Examine every line of the listing below. Count those containing "computer" and state only the result.

++++++++

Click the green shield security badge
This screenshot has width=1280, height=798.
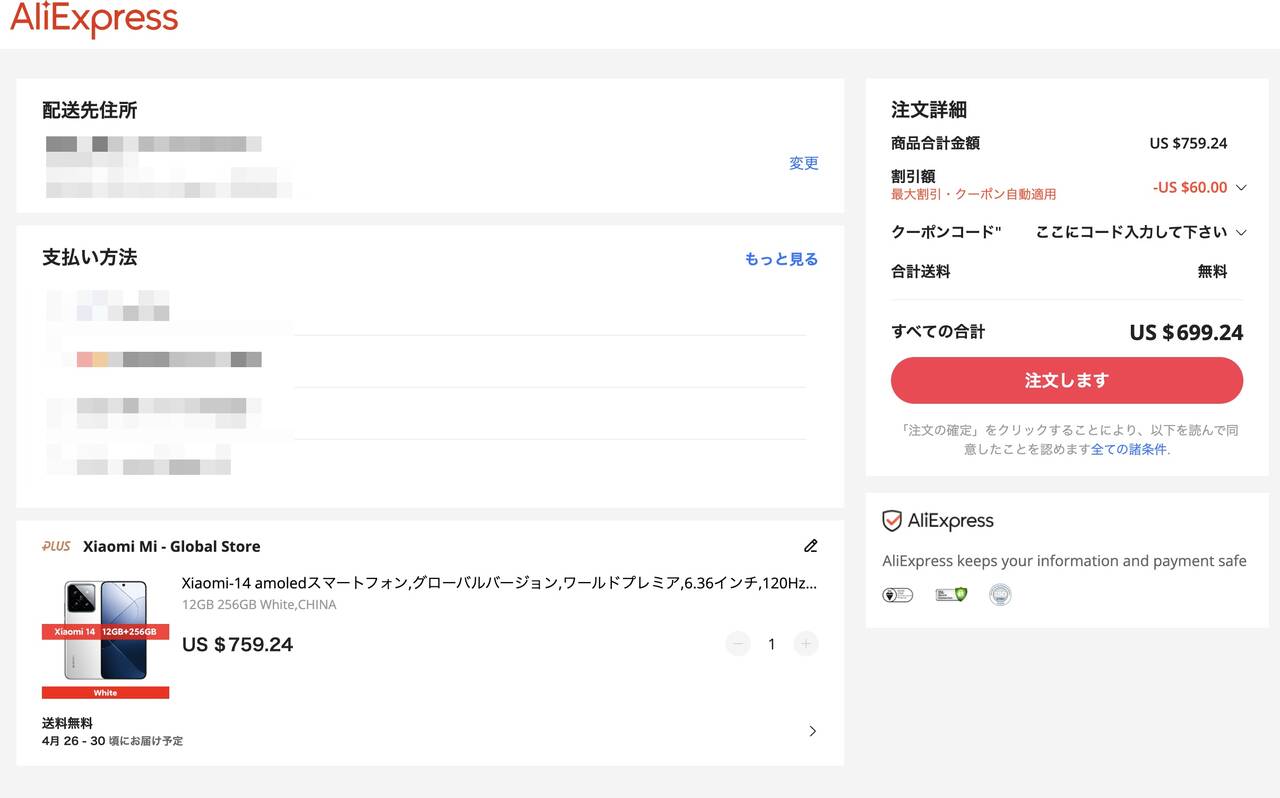pos(951,595)
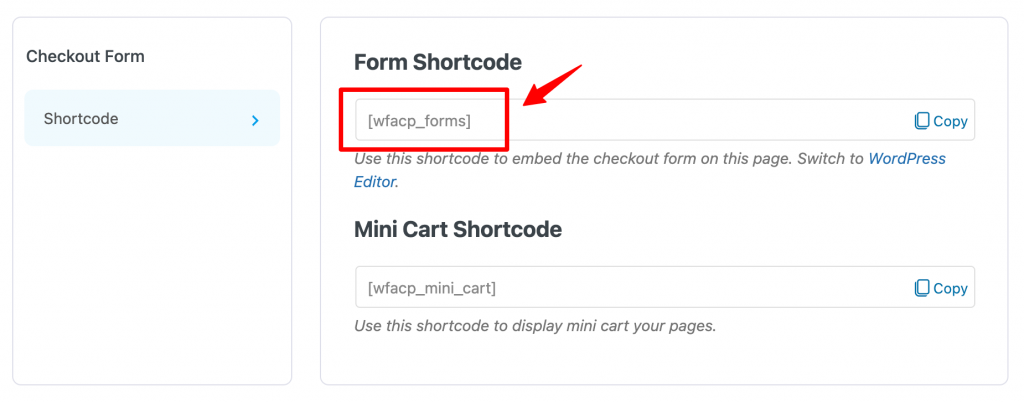The height and width of the screenshot is (402, 1024).
Task: Click the copy icon for Mini Cart Shortcode
Action: (x=921, y=288)
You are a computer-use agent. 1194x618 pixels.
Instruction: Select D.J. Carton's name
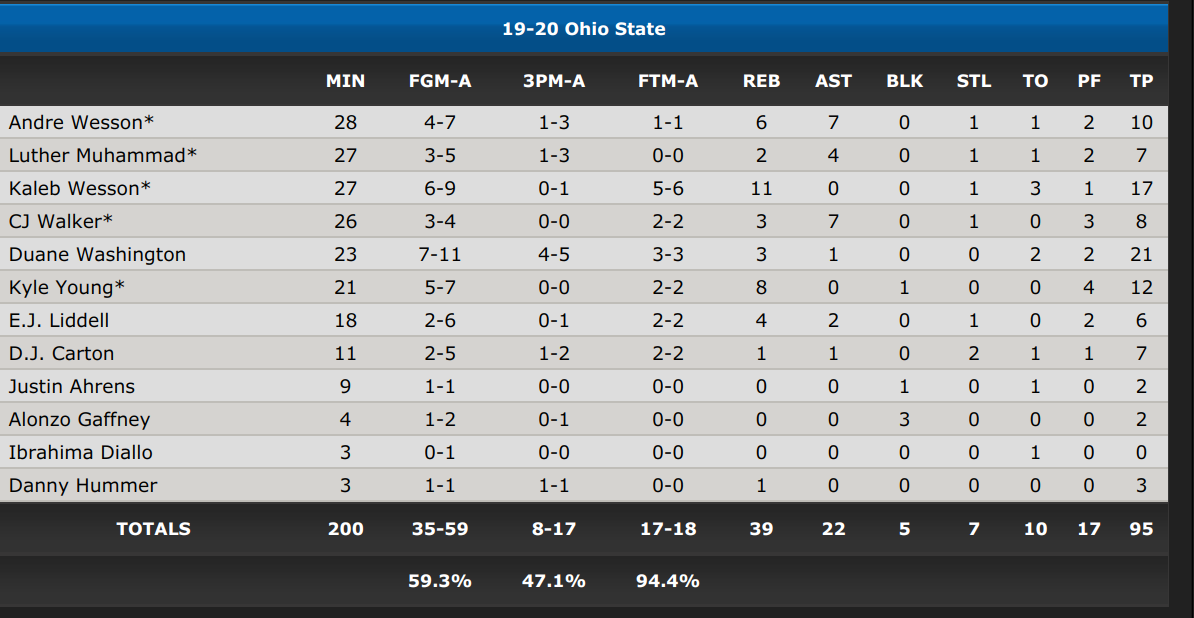(62, 353)
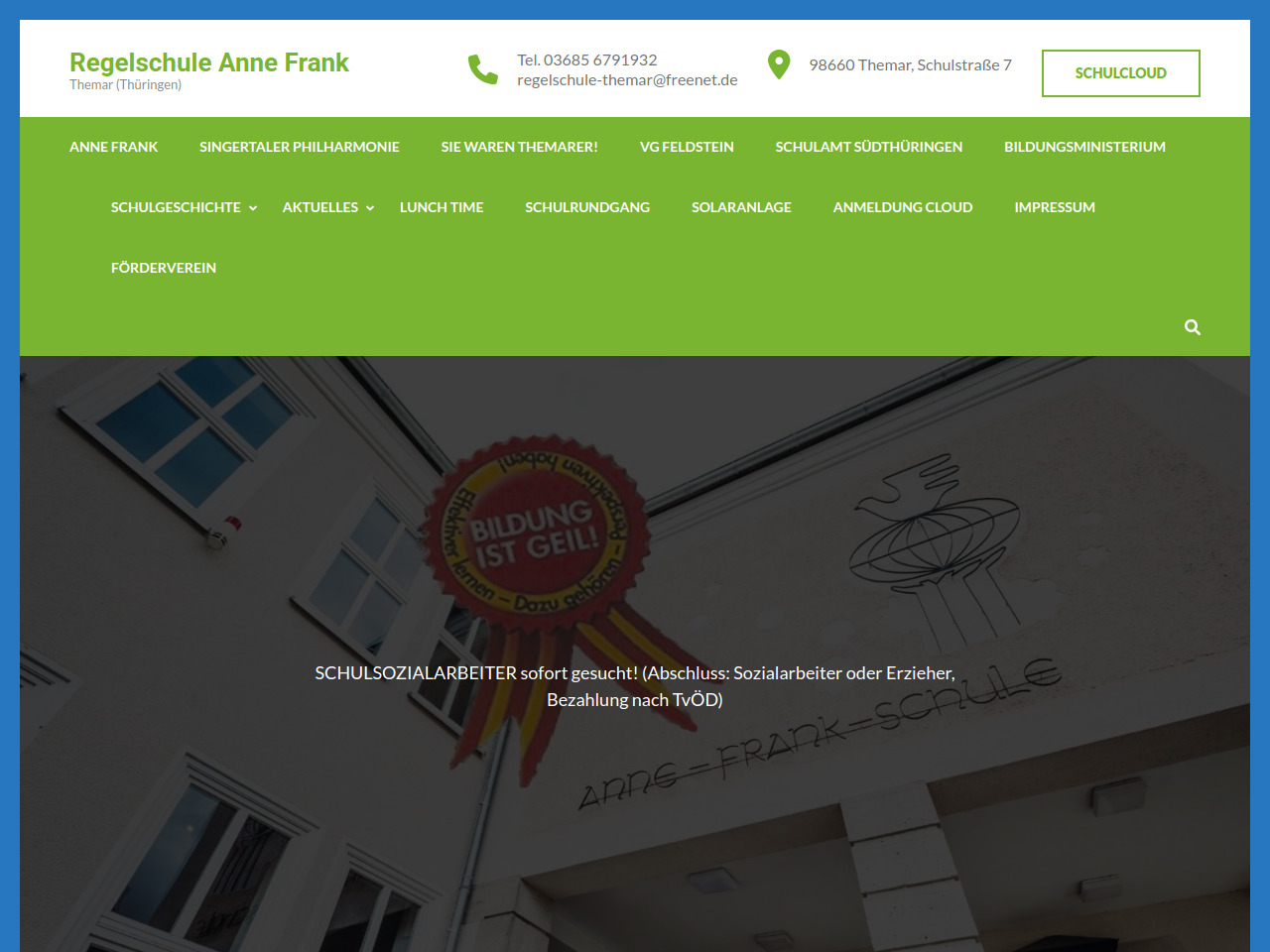Screen dimensions: 1270x952
Task: Start the Schulrundgang tour page
Action: click(x=587, y=207)
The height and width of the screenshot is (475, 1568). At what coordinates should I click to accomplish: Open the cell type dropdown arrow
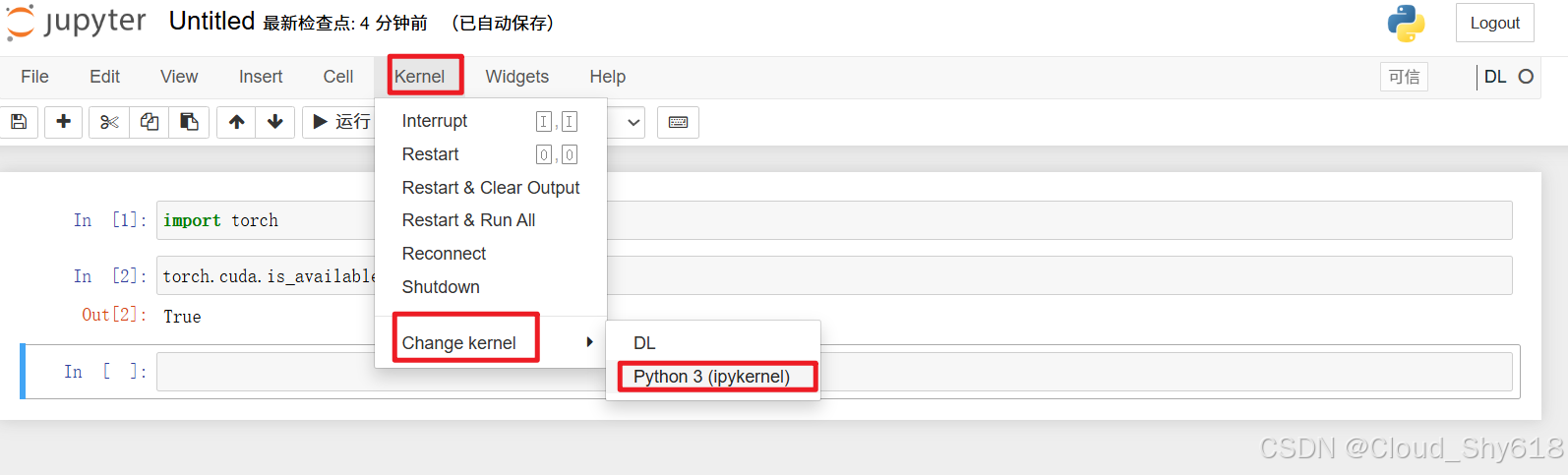pyautogui.click(x=633, y=122)
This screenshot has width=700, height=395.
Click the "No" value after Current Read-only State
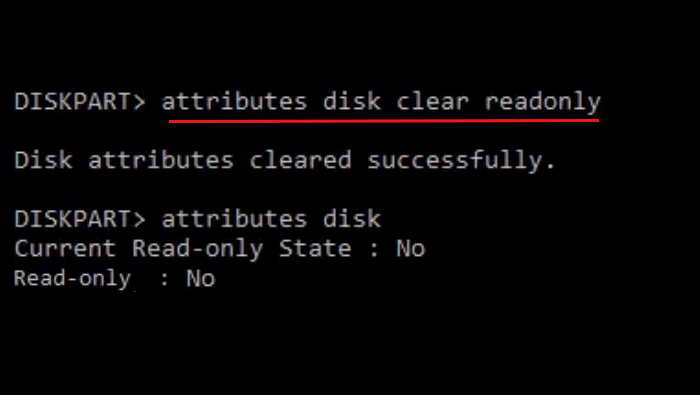point(411,248)
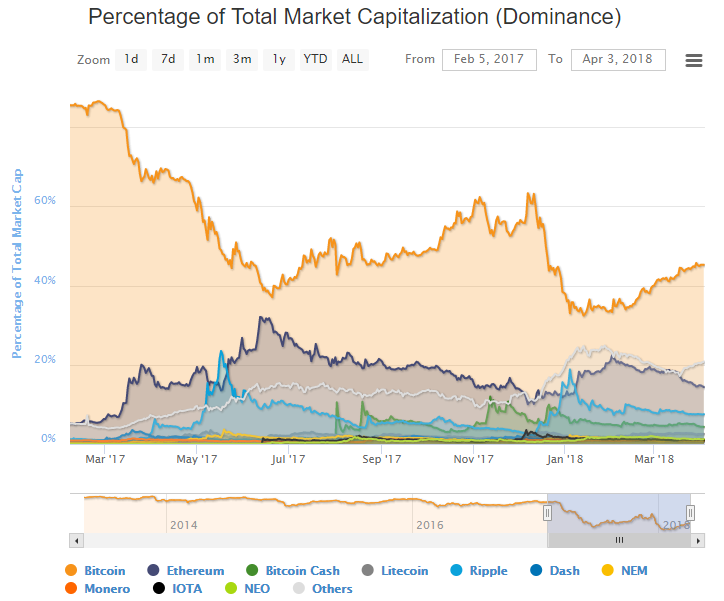The width and height of the screenshot is (724, 601).
Task: Toggle the Monero series label
Action: [107, 589]
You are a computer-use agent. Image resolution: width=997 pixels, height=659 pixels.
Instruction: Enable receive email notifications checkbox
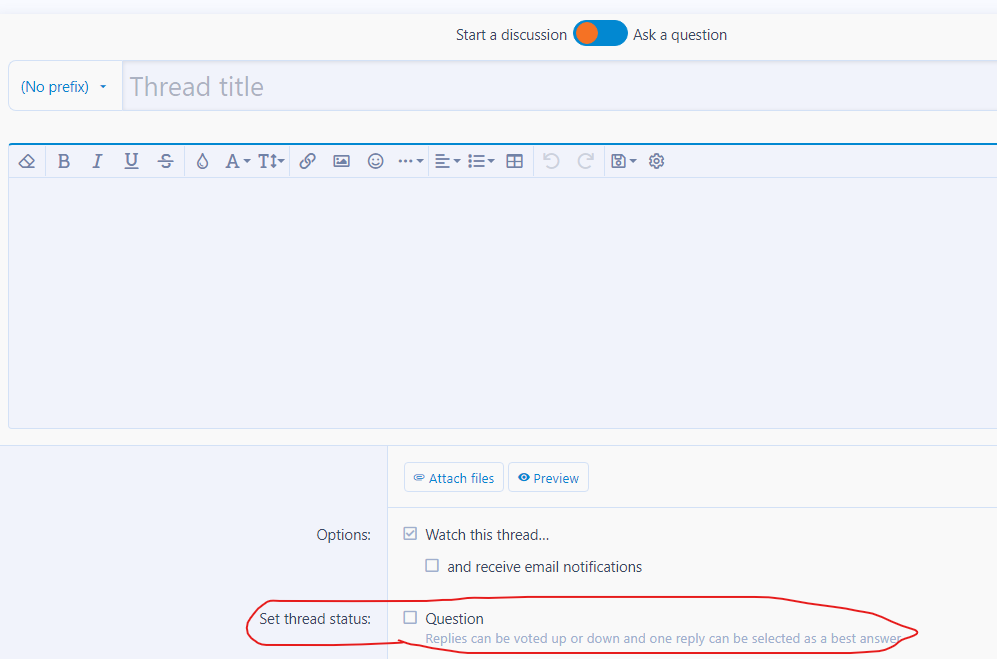click(x=432, y=565)
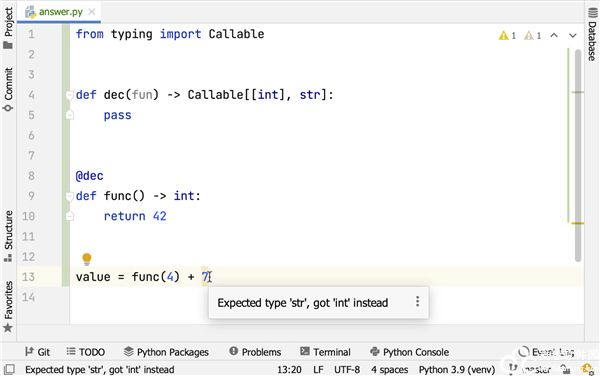Select the answer.py editor tab
The width and height of the screenshot is (600, 376).
point(59,12)
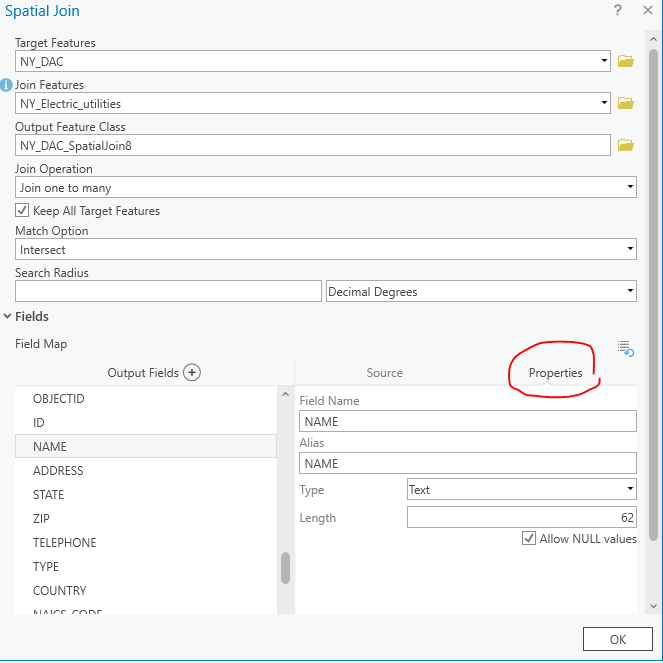Toggle Keep All Target Features checkbox

23,211
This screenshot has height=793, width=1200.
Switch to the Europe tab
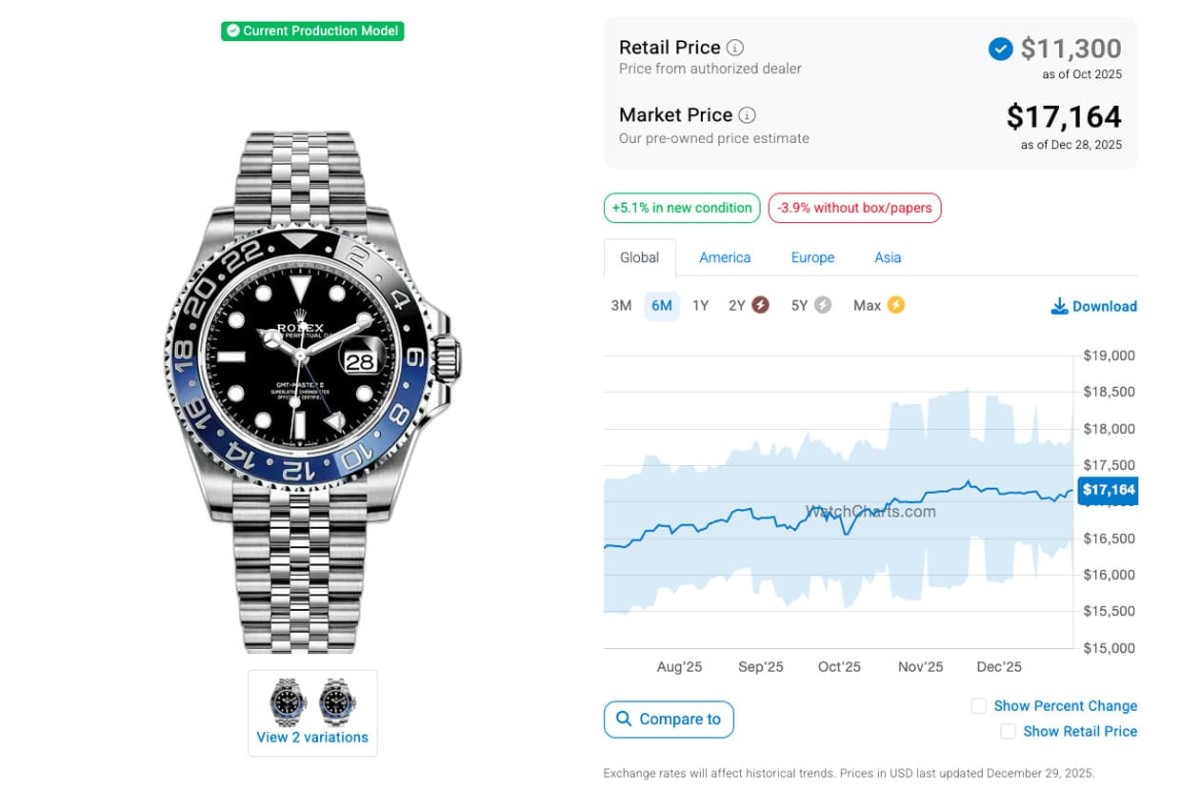pyautogui.click(x=812, y=257)
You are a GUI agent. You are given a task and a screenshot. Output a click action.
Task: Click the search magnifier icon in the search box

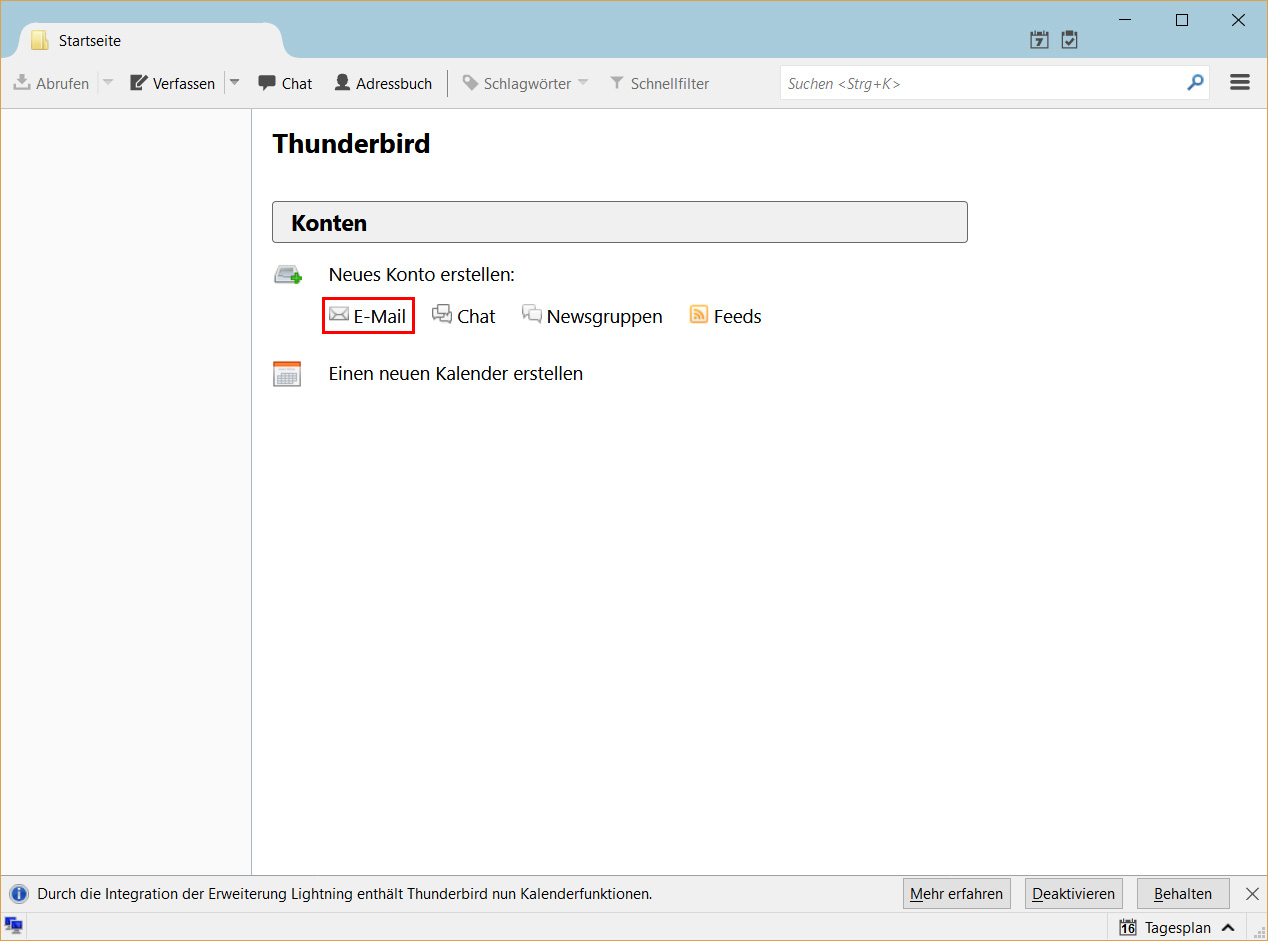click(1196, 83)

++++++++

▸ **OUTPUT OF THE EXERCISE**
2